Ему предстояло сделать именно это. Каким-то образом он должен остаться в живых и вернуться к ней, к их малышу, к семье.
Ничто и никогда в жизни не было для него важнее этого.
Глава 16
В ту зиму немцам не удалось захватить порты на Ла-Манше. День за днем свистели снаряды, дождем сыпались пули, но, несмотря на безжалостные атаки и контрнаступления с обеих сторон на затопленных, непролазных равнинах близ Ипра, линия фронта почти не двигалась, а только удлинялась. В редкие минуты передышки в бою Люк уговаривал своих людей отложить штыки и отдохнуть. По-прежнему одетые в тропическую форму, они укрывались от дождя под сломанными деревьями, пытались спать в ледяной грязи, стараясь не думать о теле вообще. И повсюду гремели тяжелые орудия, которые в любую секунду могли указать каждому из них путь в небытие, отправив туда, где уже оказались их братья и товарищи; невидимые снайперы не спускали с них глаз. «Это не война, — писал хавильдар[15] в одном из писем домой, какие Люк каждую ночь просматривал в качестве цензора, лежа в воронке от снаряда и укрыв листок от дождя под поднятым макинтошем, — это конец света».
Люди гибли каждый день. И Люк ни за что не поверил бы, что такое возможно, если бы сам не сидел вместе с ними в окопах, не гнал их с бранью в укрытие, через доли секунды понимая, что уже слишком поздно; сипаи умирали у него на руках.

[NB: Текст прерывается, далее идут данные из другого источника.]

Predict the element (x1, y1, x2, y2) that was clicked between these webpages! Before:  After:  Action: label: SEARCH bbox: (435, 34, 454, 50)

— Этот их взгляд, — сказал Питер одной особенно ненастной ночью. Он сжимал в руке сигарету, напустив на себя беспечный вид, спрятавшись за ним, как за щитом, который на этот раз так и норовил упасть. — Они так смотрят, — повторил он, уставившись на Люка с таким неприкрытым отчаянием, что тот стиснул его мокрую руку, будто это могло хоть как-то помочь. — Я не хочу, чтобы это стало последним, что я увижу.
— Тогда, бога ради, давай не будем этого допускать, — ответил Люк.
— У тебя есть какой-то план? — спросил Питер.
— Ну, я его обдумываю, — ответил Люк, хотя, конечно, никакого плана не существовало. Он был твердо уверен, что выживание в их безнадежном положении сродни выигрышу в зловещей азартной игре.
Питер затянулся сигаретой. Он тоже это понимал, но все же попросил:
— Держи меня в курсе, хорошо?
И словно вспомнил о своей улыбке. Ведь Питер был Питером, а потому не мог не улыбнуться.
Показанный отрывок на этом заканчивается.